The project process was apparently quite short. In fact the monument - which was financed mainly through the selling of postcards - was presented to the public already in June 1926 and was officially inaugurated on 11 July of the same year with an inaugural speech by party secretary Wilhem Pieck. The planned inscription "Ich war, ich bin, ich werde sein" (I was, I am, I will be) was never definitely installed on the monument. If it can be seen in some photos, it is only due to photomontages or temporary installations.

== Demolition ==
In February 1933 the monument was heavily damaged by members of the SA and the star was removed to be displayed as a symbol of the victory over the Bolshevist. In the following months the monument was used as a trap in order to capture communist militants. Finally at the end of 1934 the Nazis decided to get rid of the artefact, which was demolished during the following year. Also the graves of Liebknecht, Luxembourg and the other militants were soon removed.
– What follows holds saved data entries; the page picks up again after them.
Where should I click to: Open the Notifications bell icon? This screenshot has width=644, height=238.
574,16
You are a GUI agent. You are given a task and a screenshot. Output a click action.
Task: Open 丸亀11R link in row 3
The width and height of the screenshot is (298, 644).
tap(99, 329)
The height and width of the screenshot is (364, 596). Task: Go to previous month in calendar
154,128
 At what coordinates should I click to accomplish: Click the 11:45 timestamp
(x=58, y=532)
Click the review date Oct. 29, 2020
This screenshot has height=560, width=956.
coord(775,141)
== Reconstruction attempts ==
After World War Two there were several attempts to rebuild the monument at various locations in East Berlin and also in West Berlin but none of them ever materialised. As interim solutions for the manifestations of 15 January 1946 and 1947 the former Nazi camps prisoner Ludwig Schulze-Iburg erected temporary cardboard reconstructions on the site of the disappeared monument. These temporary reconstructions were very simplified versions of the original monument with fewer cantilevered elements and they were of course removed shortly afterwards.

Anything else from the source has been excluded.